Goldman Sachs Jbwere Private Equity

* Executive director: Paul Chrystall.
* Funds under management: $325 million.
* Manages the retail funds Hauraki No 1, Hauraki No 2, Mezzanine Fund.
* The Hauraki private equity funds specialise in leveraged buy-outs, management buy-outs, providing expansion and development capital.
* Assets include mower-maker Masport and engineer A&G Price.


Direct Capital

* Managing director: Ross George.
* Funds under management: $350 million.
* It runs its own private equity fund, which invests in mature, profitable companies, most commonly through buy-outs, buy-ins and development capital.

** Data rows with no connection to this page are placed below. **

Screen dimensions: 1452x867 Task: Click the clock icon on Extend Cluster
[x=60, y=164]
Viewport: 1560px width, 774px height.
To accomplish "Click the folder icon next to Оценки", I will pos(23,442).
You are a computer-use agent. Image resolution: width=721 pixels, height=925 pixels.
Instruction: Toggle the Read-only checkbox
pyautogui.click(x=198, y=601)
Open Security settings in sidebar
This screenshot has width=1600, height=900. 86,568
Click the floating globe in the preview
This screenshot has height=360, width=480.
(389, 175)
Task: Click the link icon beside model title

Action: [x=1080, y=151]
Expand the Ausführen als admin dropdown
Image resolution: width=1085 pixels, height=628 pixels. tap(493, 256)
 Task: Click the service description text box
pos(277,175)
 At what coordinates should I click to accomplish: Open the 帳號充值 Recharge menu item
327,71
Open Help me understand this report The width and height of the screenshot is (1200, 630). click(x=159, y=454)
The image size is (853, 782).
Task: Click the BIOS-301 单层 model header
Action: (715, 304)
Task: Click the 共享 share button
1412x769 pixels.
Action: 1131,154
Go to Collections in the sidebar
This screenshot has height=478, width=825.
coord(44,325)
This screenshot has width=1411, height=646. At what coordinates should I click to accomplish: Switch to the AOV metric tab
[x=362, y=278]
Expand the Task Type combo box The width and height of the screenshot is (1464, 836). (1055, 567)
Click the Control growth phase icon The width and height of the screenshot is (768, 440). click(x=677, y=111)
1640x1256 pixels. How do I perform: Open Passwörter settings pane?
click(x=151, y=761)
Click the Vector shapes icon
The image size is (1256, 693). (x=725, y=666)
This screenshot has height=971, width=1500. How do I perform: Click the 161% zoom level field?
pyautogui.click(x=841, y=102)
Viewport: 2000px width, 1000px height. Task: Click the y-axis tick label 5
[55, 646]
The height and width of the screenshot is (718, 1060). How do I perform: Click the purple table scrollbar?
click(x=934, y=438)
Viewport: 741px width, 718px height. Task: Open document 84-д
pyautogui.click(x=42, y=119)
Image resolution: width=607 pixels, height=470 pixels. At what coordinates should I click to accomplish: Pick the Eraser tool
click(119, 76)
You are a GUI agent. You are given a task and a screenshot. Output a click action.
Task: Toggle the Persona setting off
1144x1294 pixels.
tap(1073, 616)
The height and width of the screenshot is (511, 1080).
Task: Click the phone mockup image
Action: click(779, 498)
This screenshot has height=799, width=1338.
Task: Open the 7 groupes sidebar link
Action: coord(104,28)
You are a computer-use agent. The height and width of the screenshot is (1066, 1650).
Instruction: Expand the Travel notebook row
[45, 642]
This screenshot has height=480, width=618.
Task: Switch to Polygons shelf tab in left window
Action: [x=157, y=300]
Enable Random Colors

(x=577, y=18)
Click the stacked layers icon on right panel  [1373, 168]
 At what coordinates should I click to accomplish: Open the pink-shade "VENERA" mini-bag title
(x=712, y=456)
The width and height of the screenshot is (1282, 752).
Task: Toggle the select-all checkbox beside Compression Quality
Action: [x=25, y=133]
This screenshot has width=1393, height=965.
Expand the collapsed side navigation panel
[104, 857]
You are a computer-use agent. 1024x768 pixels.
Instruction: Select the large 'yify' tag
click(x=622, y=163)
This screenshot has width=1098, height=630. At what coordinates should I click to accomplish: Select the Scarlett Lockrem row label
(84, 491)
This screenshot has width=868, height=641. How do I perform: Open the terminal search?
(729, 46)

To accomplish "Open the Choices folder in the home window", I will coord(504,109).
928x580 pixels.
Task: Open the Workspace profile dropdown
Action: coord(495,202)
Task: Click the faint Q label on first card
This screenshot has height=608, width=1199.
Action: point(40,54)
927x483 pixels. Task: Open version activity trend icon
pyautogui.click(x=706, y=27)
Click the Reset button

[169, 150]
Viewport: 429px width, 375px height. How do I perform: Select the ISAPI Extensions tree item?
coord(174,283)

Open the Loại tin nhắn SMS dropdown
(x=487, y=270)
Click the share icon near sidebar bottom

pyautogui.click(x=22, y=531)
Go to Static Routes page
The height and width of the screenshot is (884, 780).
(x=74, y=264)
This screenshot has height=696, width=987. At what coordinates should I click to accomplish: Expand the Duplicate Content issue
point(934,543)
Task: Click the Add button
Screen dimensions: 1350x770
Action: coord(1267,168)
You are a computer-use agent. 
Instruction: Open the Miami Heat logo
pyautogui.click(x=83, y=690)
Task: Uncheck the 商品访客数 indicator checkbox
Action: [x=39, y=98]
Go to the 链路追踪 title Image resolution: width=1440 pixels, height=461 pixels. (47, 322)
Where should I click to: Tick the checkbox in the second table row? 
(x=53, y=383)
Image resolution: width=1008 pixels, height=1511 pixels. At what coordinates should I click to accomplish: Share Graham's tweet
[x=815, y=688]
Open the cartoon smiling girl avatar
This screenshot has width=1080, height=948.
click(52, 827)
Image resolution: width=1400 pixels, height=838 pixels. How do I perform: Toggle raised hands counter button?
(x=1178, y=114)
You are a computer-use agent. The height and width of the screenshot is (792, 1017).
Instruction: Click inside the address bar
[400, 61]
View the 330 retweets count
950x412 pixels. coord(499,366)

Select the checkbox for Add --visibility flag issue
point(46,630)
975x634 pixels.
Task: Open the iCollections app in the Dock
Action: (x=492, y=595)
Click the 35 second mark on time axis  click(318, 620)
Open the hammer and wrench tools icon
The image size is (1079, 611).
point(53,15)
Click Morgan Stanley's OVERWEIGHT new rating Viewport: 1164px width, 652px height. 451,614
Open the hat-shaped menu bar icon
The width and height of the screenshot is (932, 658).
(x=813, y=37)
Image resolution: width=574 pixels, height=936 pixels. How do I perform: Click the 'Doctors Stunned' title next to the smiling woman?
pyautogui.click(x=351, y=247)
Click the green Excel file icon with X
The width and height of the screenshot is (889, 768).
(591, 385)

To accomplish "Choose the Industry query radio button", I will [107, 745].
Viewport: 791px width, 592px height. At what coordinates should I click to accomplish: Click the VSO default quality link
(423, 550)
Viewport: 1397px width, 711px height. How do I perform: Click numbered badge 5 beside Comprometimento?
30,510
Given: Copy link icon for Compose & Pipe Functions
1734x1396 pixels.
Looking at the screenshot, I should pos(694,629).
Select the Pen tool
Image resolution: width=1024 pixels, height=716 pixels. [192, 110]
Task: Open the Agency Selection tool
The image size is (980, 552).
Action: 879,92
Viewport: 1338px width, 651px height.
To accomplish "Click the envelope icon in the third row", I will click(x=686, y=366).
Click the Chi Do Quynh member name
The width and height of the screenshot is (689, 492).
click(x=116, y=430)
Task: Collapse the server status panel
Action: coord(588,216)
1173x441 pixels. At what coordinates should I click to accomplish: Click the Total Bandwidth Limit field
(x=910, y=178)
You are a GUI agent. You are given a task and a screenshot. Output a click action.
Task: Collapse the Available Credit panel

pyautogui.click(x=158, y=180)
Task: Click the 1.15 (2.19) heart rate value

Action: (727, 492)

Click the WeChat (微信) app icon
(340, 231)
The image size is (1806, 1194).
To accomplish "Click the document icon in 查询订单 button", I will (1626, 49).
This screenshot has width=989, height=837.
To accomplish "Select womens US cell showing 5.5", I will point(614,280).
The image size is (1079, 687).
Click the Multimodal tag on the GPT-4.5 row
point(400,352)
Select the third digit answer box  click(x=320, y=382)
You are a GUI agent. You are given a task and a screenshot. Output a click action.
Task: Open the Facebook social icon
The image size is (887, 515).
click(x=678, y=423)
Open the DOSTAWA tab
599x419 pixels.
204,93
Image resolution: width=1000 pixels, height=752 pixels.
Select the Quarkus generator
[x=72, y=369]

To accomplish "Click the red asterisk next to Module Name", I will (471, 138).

Its portfolio has ranged from aircraft maintenance to wine.
* It also manages or jointly manages the venture capital fund TMT Ventures and Bio Pacific Ventures, a retail private equity fund.


Pencarrow Private Equity

* Executive chairman: Mark McGuinness.
* Funds under management: $200 million.
* Created to manage the Greenstone Fund, a $25 million private equity fund whose investors are AMP, AXA, National Provident Fund and the New Zealand Government.
* In 1998, Pencarrow formed a joint-venture agreement with AMP Capital to undertake and manage private equity investments.


ANZ Capital

* Head: Mike Bradley.
* Assets under management: $400 million.
* Seeks companies with trading histories, a competitive advantage and a path to grow. It backs strong management teams.
* Will not do: Start-up or early-stage venture capital, turnarounds/distressed situations, high-tech industries or property investments.

AMP Alternative Investments

* Head: Murray Gribben.
* Funds under management: $200 million.
* Specialises in mature companies.
* Investments include software-maker Zeacom and investments with Pencarrow.